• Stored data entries
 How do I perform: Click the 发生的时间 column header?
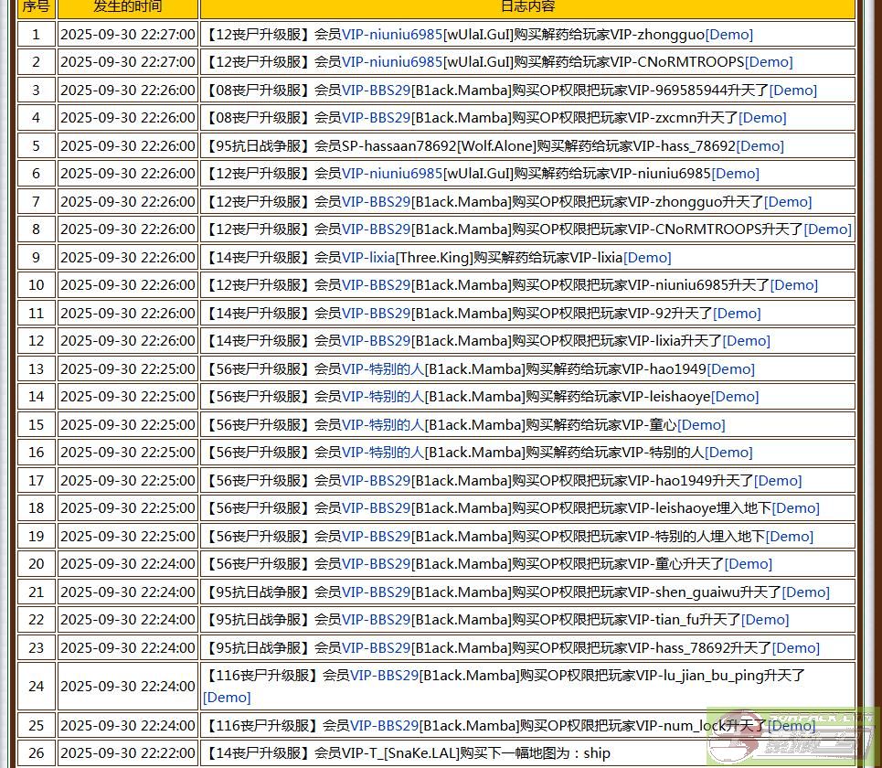coord(128,7)
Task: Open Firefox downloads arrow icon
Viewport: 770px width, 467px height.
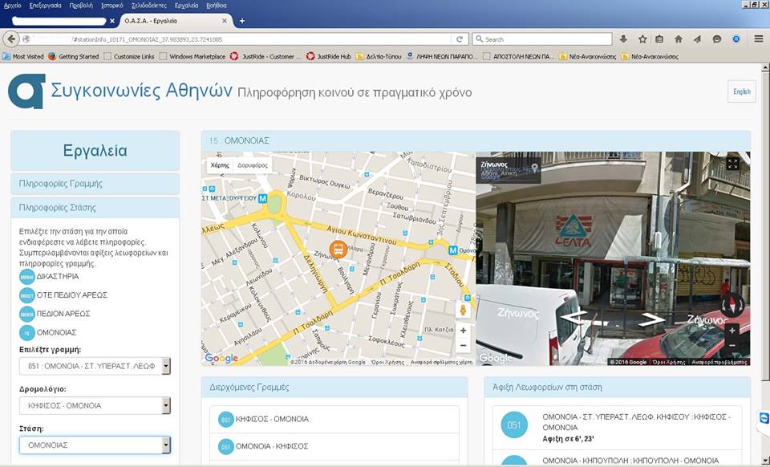Action: [623, 39]
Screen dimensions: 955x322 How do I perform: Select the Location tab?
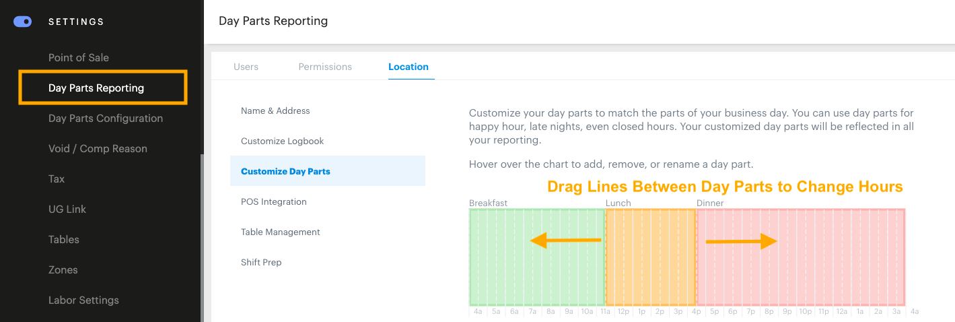click(409, 67)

• TASK TO CARRY OUT
Except for the pictures, print the data above exactly.

• EXERCISE ANSWER
 How do I perform: Click the 发生的时间 column header?
coord(128,7)
Task: Open Firefox downloads arrow icon
Viewport: 770px width, 467px height.
Action: [623, 39]
Screen dimensions: 955x322 How do I perform: Select the Location tab?
click(409, 67)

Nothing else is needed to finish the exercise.